Annonce historique : la fin d’une ère pour la Classic Physique
Le moment fort de la soirée a été le discours de Chris Bumstead. Micro en main, il a annoncé officiellement sa retraite de la compétition. Après six victoires consécutives, l’athlète canadien choisit de se retirer au sommet de sa gloire pour se consacrer à sa famille et à ses projets personnels.
L’héritage de Chris Bumstead
En six ans, « Cbum » est devenu l’icône mondiale du fitness. Sa retraite laisse un vide, mais ouvre une nouvelle ère pour la discipline. Sans un champion dominant de sa trempe, le titre de Mr Olympia Classic Physique 2025 sera l’un des plus disputés de l’histoire.
Son parcours se résume par une domination sans partage avec six titres consécutifs entre 2019 et 2024. Il a su démocratiser la catégorie auprès de millions de fans et a redéfini les critères de jugement de la division, imposant un standard esthétique exigeant.
Le contexte de l’édition 2024 : une organisation millimétrée
Le Mr Olympia 2024 marquait le 60ème anniversaire de la compétition créée par Joe Weider. Le retour à Las Vegas a attiré des milliers de spectateurs. Cette édition a mis en avant l’évolution des dotations financières, avec plus de 600 000 $ de primes distribuées, témoignant de la santé économique du bodybuilding.
Un système de qualification plus strict
Pour cette édition, l’IFBB Pro League a durci les règles d’accès. Seuls les vainqueurs des compétitions majeures et le top 3 de l’année précédente étaient automatiquement qualifiés. Ce système a élevé le niveau global de la scène, garantissant que chaque athlète présent à Las Vegas était dans la forme de sa vie. Cela a permis aux juges de consacrer plus de temps aux comparaisons individuelles.
Les autres résultats marquants du week-end
Si la Classic Physique a fait vibrer le public, d’autres catégories ont couronné de grands champions. En Men’s Open, Samson Dauda a remporté le titre suprême, marquant un tournant vers des physiques plus esthétiques, même chez les poids lourds. Chez les femmes, Andrea Shaw a confirmé son règne en Ms. Olympia, tandis que Ryan Terry a conservé sa suprématie en Men’s Physique.
Vers une nouvelle hiérarchie mondiale en 2025
Avec le départ de Bumstead, la question de la succession est ouverte.
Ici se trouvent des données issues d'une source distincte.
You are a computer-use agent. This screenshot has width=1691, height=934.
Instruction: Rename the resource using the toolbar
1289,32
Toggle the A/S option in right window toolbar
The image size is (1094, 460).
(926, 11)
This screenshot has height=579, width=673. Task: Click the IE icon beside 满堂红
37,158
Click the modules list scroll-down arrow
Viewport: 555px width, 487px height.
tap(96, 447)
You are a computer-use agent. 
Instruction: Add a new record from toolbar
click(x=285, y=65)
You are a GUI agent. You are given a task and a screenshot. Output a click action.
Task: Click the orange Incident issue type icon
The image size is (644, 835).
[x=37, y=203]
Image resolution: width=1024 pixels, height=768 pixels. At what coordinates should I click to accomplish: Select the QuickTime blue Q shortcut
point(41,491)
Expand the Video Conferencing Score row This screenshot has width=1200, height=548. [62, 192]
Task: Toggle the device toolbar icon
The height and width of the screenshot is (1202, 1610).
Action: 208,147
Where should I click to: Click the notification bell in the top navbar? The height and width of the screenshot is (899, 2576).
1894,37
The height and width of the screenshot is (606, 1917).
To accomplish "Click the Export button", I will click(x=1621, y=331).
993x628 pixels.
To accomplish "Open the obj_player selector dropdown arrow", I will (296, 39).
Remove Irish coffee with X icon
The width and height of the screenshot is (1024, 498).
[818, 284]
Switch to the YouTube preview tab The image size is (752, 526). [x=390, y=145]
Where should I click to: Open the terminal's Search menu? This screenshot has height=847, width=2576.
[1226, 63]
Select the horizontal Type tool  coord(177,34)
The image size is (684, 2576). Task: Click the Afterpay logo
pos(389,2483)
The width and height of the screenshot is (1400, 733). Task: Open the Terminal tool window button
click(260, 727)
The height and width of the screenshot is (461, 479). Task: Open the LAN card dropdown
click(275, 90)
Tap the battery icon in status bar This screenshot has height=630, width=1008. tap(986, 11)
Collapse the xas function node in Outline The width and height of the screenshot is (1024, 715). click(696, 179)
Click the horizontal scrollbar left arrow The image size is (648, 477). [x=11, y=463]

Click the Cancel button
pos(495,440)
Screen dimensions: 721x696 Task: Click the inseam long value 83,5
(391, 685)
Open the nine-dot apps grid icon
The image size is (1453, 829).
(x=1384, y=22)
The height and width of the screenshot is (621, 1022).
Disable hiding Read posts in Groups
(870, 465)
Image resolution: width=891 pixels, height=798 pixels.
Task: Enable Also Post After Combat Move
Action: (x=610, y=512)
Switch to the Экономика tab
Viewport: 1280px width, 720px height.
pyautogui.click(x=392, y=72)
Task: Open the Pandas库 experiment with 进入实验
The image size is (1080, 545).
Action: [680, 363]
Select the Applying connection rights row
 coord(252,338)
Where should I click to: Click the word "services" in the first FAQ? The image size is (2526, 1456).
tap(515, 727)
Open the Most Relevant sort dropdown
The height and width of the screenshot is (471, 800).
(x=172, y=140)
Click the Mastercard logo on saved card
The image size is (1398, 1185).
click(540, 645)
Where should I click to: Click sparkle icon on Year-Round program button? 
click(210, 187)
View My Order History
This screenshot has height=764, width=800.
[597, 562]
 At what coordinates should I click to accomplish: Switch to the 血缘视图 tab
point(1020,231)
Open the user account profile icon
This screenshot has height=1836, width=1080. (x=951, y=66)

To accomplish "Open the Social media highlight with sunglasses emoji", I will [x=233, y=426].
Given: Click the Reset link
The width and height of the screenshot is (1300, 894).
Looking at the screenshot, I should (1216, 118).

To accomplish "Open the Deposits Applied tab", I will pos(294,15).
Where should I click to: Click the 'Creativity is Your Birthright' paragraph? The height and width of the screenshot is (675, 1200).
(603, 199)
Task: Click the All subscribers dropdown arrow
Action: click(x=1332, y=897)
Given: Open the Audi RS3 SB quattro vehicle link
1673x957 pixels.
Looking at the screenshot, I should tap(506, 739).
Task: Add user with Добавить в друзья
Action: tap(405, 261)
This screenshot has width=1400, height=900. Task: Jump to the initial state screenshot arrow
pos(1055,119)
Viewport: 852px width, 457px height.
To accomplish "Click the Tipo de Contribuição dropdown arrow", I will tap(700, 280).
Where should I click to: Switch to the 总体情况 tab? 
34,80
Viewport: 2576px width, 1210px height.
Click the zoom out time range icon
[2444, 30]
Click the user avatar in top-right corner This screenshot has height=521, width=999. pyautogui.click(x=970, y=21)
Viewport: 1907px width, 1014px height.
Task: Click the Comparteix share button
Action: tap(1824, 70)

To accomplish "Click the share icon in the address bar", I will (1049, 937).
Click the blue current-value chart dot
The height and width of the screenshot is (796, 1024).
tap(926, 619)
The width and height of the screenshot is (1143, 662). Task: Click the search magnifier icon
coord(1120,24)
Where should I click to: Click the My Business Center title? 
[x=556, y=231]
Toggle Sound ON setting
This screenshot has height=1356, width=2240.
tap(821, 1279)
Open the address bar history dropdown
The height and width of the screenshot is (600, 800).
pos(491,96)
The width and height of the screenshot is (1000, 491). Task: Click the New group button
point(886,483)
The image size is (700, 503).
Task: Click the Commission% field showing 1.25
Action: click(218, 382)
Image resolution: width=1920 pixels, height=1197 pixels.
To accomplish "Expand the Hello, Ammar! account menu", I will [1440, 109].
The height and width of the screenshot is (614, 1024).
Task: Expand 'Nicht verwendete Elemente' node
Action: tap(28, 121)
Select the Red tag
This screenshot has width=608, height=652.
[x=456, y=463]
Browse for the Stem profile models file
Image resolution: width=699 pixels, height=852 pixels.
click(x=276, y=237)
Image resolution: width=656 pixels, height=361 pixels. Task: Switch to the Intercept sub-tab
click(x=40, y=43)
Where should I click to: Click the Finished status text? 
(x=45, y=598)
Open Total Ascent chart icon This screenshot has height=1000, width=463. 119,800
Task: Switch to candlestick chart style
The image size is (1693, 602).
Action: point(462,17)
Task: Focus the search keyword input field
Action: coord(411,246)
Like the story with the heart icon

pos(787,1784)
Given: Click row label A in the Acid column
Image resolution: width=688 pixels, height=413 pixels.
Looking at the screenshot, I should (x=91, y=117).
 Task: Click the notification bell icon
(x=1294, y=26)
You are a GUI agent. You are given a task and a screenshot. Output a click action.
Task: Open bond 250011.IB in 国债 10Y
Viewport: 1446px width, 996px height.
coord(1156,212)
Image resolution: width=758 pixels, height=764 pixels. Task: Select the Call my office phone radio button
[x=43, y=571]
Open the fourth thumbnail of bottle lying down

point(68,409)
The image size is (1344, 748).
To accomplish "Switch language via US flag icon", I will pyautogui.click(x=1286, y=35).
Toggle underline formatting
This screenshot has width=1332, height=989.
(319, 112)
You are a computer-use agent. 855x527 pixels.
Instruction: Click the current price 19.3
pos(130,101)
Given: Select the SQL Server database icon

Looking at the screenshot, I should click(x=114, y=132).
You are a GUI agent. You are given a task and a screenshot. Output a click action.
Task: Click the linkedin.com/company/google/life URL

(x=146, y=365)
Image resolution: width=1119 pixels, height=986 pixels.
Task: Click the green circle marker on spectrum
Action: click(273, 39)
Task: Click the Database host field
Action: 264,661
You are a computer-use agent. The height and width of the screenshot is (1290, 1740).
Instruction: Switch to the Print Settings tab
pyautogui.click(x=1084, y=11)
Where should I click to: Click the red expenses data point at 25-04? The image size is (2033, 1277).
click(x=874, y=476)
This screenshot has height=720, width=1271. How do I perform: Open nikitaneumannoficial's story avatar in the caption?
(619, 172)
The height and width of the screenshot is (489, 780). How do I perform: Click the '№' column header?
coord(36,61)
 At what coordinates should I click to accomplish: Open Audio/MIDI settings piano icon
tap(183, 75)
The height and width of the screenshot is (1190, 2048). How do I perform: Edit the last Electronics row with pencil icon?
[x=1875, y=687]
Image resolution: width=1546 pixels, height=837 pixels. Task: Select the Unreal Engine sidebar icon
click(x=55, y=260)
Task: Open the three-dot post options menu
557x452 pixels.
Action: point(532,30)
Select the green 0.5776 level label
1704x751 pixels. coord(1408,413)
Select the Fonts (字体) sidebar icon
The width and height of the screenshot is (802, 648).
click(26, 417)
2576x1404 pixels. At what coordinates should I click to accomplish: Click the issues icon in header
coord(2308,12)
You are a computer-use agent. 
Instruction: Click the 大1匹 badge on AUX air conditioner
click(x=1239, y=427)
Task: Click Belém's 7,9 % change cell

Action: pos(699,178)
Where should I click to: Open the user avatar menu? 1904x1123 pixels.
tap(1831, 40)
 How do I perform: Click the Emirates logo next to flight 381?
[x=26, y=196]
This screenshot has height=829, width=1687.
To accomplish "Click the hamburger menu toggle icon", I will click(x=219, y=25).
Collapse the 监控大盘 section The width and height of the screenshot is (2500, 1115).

Le classement de 2024 fournit des indices précieux. Mike Sommerfeld part favori grâce à sa deuxième place, mais Urs Kalecinski et Ramon Dino restent des prétendants sérieux. De plus, de jeunes talents émergent dans les compétitions régionales, prêts à bousculer l’ordre établi.
La catégorie Classic Physique n’a jamais été aussi populaire. Elle représente l’équilibre entre force, esthétique et santé. Les fans attendent désormais de voir comment les critères de jugement évolueront sans l’ombre de Bumstead, et quel athlète saura incarner le nouveau visage de cette division.